Se non affrontiamo il tema dell’intelligence economica avremo uno svantaggio competitivo del sistema Italia che diventerà uno svantaggio strutturale. E allora siccome vige, ancor di più rispetto al passato, una serrata competizione tra le strutture nazionali di intelligence, l’Italia deve attrezzarsi per ottenere una capacità informativa in grado di competere con quella degli altri Paesi Un Paese che dispone di molte informazioni è un Paese che conta negli equilibri della sicurezza internazionale.

Cosa le manca dei suoi venti anni?
Prima di tutto i capelli. Stavo scherzando naturalmente...
Mi manca piuttosto il senso e la passione del pensiero lungo di quegli anni.

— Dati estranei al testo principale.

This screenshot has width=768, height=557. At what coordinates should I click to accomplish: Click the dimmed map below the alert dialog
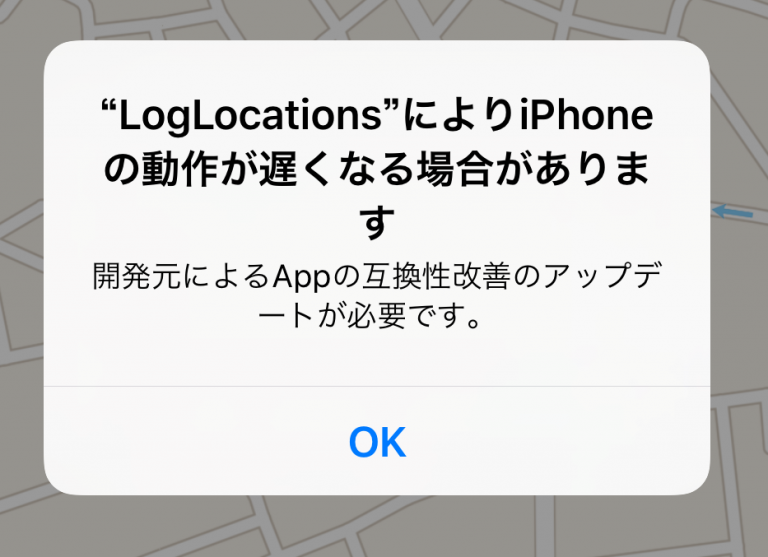377,527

Devo confessare la mia incapacità oggi a immaginare orizzonti che vadano oltre i mesi, un sentimento del tempo, una sorta di breve-terminismo del pensiero che tenta, non sempre riuscendovi, di adattarsi alla velocità e all’imprevedibilità degli eventi.
È un sentimento questo, ed è una novità per me, che si accompagna, ormai sempre più spesso, alla mia attività di politico, che richiede programmazione degli obiettivi, progettualità e capacità di comprensione dei fatti nel lungo periodo.


INTELLIGENCE ECONOMICA
Il ciclo dell'informazione nell'era della globalizzazione


L’EVENTO – Presentazione nell’ambito della Fondazione ICSA.

L’Intelligence economica – in quanto studio degli aspetti previsionali della evoluzione della produttività, delle possibilità di investimento delle risorse di un Paese, delle fluttuazioni dei brands e dei mercati e di tutte le variabili in grado di influenzarli – rappresenta da sempre uno dei temi fondamentali della tutela della sicurezza dello Stato.

Il concetto – come è naturale – comprende anche una componente relativa all’attività di spionaggio nella misura in cui l’attività di spionaggio, in genere, costituisce solo una tappa del processo della tutela dell’interesse nazionale.

Non a caso la concorrenza è diventata competizione globale non solo tra sistemi economico finanziari ma soprattutto come potenzialità di protezione delle proprie informazioni/strutture rinforzata dalla possibilità di acquisizione di dati informativi esterni in grado di fornire elementi previsionali.

La presentazione del lavoro di Jean e Savona – edito da Rubbettino - dedicato all’intelligence economica come ciclo di informazioni nell’era della globalizzazione nell’ambito delle iniziative della Fondazione ICSA - sottolinea la vocazione analitica del fenomeno che per esprimere al meglio il significato totale deve sviluppare le tecniche di raccolta di tutti i dati, verificarne i risultati e creare schemi di ipotesi innovative.

Entrambi gli autori si esprimono avendo come riferimento costante il concetto di interesse nazionale primario da tutelare: la sicurezza intesa come un compositum di apporti in relazione alla nuove e vecchie forme di criminalità, ai recenti orizzonti del cyberspazio e agli aspetti evolutivi della cultura della sicurezza, in ogni settore.

Nel corso della presentazione, gli interventi del Direttore del DIS, Prefetto DE GENNARO, e del Presidente della Fondazione ICSA, Marco Minniti, hanno evidenziato la crescita della consapevolezza della cultura della sicurezza e la necessità che un “sistema Paese” tuteli il proprio patrimonio-sicurezza in un flusso continuo di informazione e conoscenza trasversale per elaborare linee strategiche a medio e a lungo termine, oltre le tattiche emergenziali o le rigide posizioni politiche.